The present invention relates to isokinetic sampling. It is particularly, but not exclusively, related to methods and apparatuses for carrying out isokinetic sampling, and in particular isokinetic sampling in oilfield applications.
In oilfield applications, as in many other fields, it is important to be able to analyse the composition and properties of a multi-phase fluid stream, such as a gas-condensate stream or a wet-gas stream. In particular it is desired to know the quantity of the various phases of the flow, for example by knowing the gas-oil ratio (GOR) or the condensate-gas ratio (CGR). It is also desired to know the properties of the various phases, for example their pressure, volume and temperature (PVT) relationships.
For example, the prediction of fluid phase behavior and reservoir simulation models based on equations-of-state (EOS) typically requires high quality PVT data.

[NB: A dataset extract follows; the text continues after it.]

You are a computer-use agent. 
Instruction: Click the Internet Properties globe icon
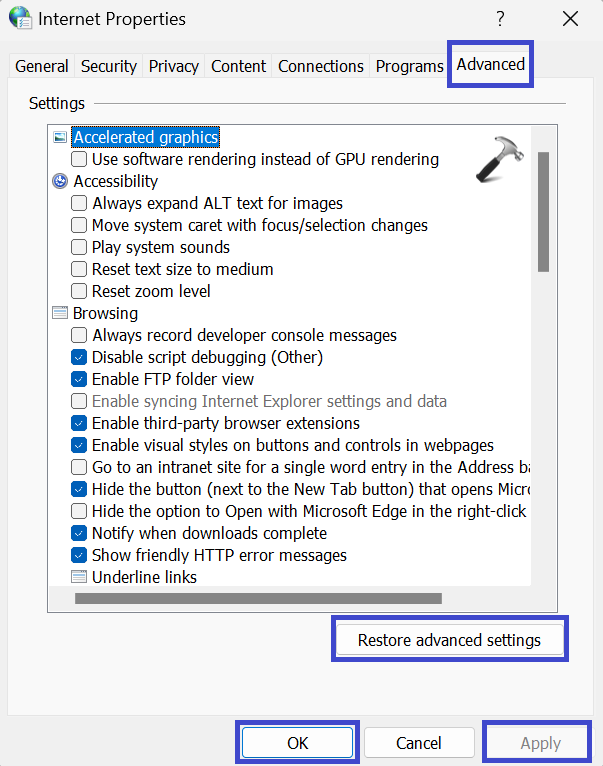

PVT data are also often needed for flow assurance in wells and transport lines.
Furthermore, PVT data often have a significant impact on processing facility designs and specifications, and therefore on the profitability of gas-oil field.
However, to accurately determine the PVT properties and composition of reservoir fluid, representative fluid samples are required. Common analysis sampling procedures suffer from deficiencies in either or both of their accuracy and their ability to cope with high flow rates.
For example, a high-rate gas condensate well producing 5-100 MMscf (Millions standard cubic feet)/day with a gas-oil ratio of 3 k-100 k scf/bbl (CGR from 0 to 200 bbl/MMscf) (bbl=barrel of liquid; 1 m3=6.29 bbl), can often overwhelm a test-separator, causing liquid carry-over in the separator gas outlet line, thereby providing poor measurement of the GOR and non-representative PVT samples (if the carry-over is not measured and corrected for). This normally also results in poor recombination ratios. Gas condensate wells are particularly problematic for sampling as large volumes of gas are associated with only small volumes of liquid, and the phase behavior will be highly sensitive to the quantity and composition of the liquid phase.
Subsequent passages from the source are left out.